Angular viewing time optimization for slit-slat SPECT

In current SPECT systems, gamma cameras rotate around the subject sampling for the same fixed amount of time at each viewing angle. We suggest that adapting angular viewing time for specific tasks may help to maximize the instrument performance without increasing imaging time. Using a slit-slat collimator as an example, we tested a variety of angular viewing time settings and examined the contrast of hot lesions with various activity concentration at a few locations and proposed a linear model of the locations and angular viewing time near region of interest (ROI) for off-center lesion.
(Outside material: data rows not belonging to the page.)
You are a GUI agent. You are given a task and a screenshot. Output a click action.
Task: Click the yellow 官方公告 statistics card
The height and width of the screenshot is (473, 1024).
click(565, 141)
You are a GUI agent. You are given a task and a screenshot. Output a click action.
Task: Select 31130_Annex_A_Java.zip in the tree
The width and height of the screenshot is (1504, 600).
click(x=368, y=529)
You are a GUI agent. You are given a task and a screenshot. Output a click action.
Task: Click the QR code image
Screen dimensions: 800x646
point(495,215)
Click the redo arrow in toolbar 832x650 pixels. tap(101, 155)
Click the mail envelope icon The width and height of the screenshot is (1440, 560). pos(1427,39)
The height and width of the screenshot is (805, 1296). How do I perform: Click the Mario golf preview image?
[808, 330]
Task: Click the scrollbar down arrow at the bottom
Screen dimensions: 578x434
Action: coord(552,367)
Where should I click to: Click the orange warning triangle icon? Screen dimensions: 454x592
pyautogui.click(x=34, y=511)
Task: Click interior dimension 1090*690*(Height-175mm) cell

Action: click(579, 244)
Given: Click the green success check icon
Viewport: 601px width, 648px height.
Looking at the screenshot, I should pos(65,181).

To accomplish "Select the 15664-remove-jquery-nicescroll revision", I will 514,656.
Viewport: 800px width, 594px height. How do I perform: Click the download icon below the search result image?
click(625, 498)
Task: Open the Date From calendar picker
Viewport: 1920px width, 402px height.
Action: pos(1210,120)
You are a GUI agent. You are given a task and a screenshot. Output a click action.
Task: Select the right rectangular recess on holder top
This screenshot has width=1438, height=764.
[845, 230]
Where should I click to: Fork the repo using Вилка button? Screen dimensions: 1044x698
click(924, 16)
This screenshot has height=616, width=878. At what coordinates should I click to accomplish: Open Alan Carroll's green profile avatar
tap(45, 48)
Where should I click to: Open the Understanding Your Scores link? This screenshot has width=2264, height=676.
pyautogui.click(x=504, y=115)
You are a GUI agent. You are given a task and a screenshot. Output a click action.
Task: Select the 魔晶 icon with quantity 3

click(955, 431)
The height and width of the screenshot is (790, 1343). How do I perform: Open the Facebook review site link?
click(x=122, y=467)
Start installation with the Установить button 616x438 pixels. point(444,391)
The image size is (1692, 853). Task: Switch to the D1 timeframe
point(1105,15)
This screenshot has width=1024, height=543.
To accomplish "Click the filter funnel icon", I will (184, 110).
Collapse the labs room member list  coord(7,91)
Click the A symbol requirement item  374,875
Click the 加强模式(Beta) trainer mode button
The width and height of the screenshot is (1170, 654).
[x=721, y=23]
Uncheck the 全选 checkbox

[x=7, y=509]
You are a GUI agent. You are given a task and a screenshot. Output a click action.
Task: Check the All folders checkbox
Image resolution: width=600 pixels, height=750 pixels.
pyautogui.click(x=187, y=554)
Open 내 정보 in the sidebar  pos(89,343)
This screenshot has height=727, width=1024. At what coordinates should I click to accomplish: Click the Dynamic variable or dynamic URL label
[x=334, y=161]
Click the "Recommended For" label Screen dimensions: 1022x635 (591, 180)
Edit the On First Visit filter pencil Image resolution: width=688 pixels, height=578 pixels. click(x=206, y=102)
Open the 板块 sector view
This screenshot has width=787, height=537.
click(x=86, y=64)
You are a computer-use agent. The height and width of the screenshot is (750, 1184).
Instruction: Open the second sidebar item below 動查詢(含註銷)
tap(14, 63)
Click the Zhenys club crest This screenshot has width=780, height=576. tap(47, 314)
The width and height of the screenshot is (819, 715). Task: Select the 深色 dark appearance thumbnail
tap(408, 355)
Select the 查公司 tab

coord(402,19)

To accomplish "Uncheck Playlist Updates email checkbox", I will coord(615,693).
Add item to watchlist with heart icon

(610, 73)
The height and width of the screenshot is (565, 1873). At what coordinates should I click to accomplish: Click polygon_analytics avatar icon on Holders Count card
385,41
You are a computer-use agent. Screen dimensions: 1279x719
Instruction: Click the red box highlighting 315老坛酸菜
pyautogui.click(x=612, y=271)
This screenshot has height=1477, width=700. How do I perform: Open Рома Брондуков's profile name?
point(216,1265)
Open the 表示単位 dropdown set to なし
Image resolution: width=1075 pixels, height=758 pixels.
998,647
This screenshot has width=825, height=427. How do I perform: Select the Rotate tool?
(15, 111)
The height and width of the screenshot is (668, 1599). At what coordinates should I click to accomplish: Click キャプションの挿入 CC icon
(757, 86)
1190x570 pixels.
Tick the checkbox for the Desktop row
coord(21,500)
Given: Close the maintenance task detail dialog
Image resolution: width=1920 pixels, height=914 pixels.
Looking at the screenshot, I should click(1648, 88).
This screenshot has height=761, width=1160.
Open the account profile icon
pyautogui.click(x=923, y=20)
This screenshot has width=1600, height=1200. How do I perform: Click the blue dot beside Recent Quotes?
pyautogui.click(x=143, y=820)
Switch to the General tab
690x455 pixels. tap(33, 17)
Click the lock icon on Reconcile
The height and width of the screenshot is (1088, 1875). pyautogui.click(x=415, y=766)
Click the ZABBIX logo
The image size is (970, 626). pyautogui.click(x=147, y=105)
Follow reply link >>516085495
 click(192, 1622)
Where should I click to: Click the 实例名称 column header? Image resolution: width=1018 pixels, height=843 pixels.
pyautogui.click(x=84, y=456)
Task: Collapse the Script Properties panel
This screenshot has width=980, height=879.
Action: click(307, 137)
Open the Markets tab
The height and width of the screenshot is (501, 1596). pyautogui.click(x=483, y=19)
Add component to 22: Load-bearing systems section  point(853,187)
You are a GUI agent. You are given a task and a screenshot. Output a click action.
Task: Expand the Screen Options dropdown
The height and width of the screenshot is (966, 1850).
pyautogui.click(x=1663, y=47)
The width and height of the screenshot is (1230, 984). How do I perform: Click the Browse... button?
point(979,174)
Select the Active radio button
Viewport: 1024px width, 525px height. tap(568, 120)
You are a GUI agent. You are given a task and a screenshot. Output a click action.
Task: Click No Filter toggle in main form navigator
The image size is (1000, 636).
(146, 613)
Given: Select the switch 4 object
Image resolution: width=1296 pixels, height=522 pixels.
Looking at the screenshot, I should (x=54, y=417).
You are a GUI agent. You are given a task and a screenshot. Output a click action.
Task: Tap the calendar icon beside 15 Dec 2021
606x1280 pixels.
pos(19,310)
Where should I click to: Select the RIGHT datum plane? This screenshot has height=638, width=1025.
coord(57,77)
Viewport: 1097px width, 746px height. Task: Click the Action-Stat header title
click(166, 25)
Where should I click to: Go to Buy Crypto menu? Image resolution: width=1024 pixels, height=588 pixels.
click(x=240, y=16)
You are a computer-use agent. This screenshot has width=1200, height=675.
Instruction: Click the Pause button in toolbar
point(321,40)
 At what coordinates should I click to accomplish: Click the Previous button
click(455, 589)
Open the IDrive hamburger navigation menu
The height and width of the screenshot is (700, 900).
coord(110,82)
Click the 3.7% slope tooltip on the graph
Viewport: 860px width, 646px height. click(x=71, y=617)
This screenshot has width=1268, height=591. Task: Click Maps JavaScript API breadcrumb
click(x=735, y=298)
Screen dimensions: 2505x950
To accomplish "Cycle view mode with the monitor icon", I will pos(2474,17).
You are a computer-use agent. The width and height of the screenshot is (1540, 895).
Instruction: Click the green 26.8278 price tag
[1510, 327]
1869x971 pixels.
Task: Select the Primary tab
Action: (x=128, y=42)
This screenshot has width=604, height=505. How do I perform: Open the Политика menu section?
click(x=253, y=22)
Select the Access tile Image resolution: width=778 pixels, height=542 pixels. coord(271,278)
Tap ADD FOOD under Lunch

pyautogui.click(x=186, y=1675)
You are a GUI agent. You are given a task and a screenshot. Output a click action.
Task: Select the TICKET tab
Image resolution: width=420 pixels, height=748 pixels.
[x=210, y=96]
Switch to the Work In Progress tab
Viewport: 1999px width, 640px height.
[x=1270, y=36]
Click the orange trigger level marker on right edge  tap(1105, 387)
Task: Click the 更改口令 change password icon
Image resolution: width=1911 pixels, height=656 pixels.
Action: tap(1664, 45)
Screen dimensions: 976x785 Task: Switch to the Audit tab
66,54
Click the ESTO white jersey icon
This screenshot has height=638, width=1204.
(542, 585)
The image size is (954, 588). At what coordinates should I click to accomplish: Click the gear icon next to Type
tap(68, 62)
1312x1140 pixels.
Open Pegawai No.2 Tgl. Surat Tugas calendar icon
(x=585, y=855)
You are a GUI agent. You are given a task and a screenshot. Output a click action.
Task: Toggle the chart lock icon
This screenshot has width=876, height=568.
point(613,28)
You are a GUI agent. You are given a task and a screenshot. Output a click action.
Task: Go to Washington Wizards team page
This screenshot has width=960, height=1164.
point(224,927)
Given a fixed scan time, viewing time t at a viewing angle φ can be adjusted as a function of φ for different phantom sizes and ROI locations. In our current framework, viewing time t at viewing angle φ is parameterized as: t(φ) = k(1 + t_a cos(φ φ_o))ⁿ + Δt, where t_a and n control the proportion of the viewing time at φ_o and the rate of change around it, φ_o is the viewing angle closest to the ROI so that viewing time peaks at this angle, k is a normalizer and Δt is the scout scan time per viewing angle. Scans using various parameters over 20 viewing angles of 200 and 600 second total scan time on 2 phantoms were simulated. Poisson noise was added to projection data to create 500 noisy realizations for every angular viewing time configuration. The performance was evaluated based on the average contrast at a matched noise ratio in reconstructions using a maximum likelihood expectation maximization algorithm. These preliminary results show that optimizing the viewing time in angles near the ROI location can increase detectability in off-center ROIs. Our preliminary investigation shows that the optimized viewing time near the ROI follows a linear trend with the location of the ROI. This simplified model can be easily used in SPECT applications.